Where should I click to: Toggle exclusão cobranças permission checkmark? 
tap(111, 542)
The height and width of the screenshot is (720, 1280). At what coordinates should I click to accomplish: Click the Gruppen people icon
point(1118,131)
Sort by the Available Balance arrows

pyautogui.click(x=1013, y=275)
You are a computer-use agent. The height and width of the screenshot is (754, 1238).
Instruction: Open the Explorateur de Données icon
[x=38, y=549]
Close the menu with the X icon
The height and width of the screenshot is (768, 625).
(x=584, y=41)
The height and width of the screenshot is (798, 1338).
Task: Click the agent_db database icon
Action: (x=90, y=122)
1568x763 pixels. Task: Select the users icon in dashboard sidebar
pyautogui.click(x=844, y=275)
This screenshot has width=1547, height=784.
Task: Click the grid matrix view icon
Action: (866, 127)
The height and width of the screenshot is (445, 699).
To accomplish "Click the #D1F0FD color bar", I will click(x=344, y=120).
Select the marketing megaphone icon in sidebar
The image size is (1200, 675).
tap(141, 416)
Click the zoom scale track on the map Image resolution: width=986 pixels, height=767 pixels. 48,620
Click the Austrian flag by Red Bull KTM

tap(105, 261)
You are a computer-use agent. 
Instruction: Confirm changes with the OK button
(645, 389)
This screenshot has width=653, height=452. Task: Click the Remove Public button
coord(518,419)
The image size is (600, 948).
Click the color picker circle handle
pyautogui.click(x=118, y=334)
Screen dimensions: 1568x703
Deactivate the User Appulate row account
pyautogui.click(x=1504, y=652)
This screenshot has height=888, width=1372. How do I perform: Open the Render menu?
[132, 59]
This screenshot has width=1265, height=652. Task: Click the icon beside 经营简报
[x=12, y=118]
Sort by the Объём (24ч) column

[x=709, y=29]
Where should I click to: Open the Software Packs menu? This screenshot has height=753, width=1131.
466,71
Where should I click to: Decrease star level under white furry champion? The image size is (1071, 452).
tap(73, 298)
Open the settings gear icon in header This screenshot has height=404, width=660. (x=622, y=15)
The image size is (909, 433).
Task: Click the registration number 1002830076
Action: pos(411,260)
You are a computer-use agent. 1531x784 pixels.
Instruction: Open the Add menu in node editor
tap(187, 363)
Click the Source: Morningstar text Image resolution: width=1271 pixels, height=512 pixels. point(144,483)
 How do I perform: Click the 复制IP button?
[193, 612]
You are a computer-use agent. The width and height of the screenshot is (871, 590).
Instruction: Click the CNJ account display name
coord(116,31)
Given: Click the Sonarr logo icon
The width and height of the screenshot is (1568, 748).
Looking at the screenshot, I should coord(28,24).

================================

What you should do »
Give back every line of the data exactly as it was written.

Finished task »
Where should I click to: Toggle exclusão cobranças permission checkmark? 
tap(111, 542)
The height and width of the screenshot is (720, 1280). At what coordinates should I click to accomplish: Click the Gruppen people icon
point(1118,131)
Sort by the Available Balance arrows

pyautogui.click(x=1013, y=275)
You are a computer-use agent. The height and width of the screenshot is (754, 1238).
Instruction: Open the Explorateur de Données icon
[x=38, y=549]
Close the menu with the X icon
The height and width of the screenshot is (768, 625).
(x=584, y=41)
The height and width of the screenshot is (798, 1338).
Task: Click the agent_db database icon
Action: (x=90, y=122)
1568x763 pixels. Task: Select the users icon in dashboard sidebar
pyautogui.click(x=844, y=275)
This screenshot has width=1547, height=784.
Task: Click the grid matrix view icon
Action: (866, 127)
The height and width of the screenshot is (445, 699).
To accomplish "Click the #D1F0FD color bar", I will click(x=344, y=120).
Select the marketing megaphone icon in sidebar
The image size is (1200, 675).
tap(141, 416)
Click the zoom scale track on the map Image resolution: width=986 pixels, height=767 pixels. 48,620
Click the Austrian flag by Red Bull KTM

tap(105, 261)
You are a computer-use agent. 
Instruction: Confirm changes with the OK button
(645, 389)
This screenshot has width=653, height=452. Task: Click the Remove Public button
coord(518,419)
The image size is (600, 948).
Click the color picker circle handle
pyautogui.click(x=118, y=334)
Screen dimensions: 1568x703
Deactivate the User Appulate row account
pyautogui.click(x=1504, y=652)
This screenshot has height=888, width=1372. How do I perform: Open the Render menu?
[132, 59]
This screenshot has width=1265, height=652. Task: Click the icon beside 经营简报
[x=12, y=118]
Sort by the Объём (24ч) column

[x=709, y=29]
Where should I click to: Open the Software Packs menu? This screenshot has height=753, width=1131.
466,71
Where should I click to: Decrease star level under white furry champion? The image size is (1071, 452).
tap(73, 298)
Open the settings gear icon in header This screenshot has height=404, width=660. (x=622, y=15)
The image size is (909, 433).
Task: Click the registration number 1002830076
Action: pos(411,260)
You are a computer-use agent. 1531x784 pixels.
Instruction: Open the Add menu in node editor
tap(187, 363)
Click the Source: Morningstar text Image resolution: width=1271 pixels, height=512 pixels. point(144,483)
 How do I perform: Click the 复制IP button?
[193, 612]
You are a computer-use agent. The width and height of the screenshot is (871, 590).
Instruction: Click the CNJ account display name
coord(116,31)
Given: Click the Sonarr logo icon
The width and height of the screenshot is (1568, 748).
Looking at the screenshot, I should coord(28,24).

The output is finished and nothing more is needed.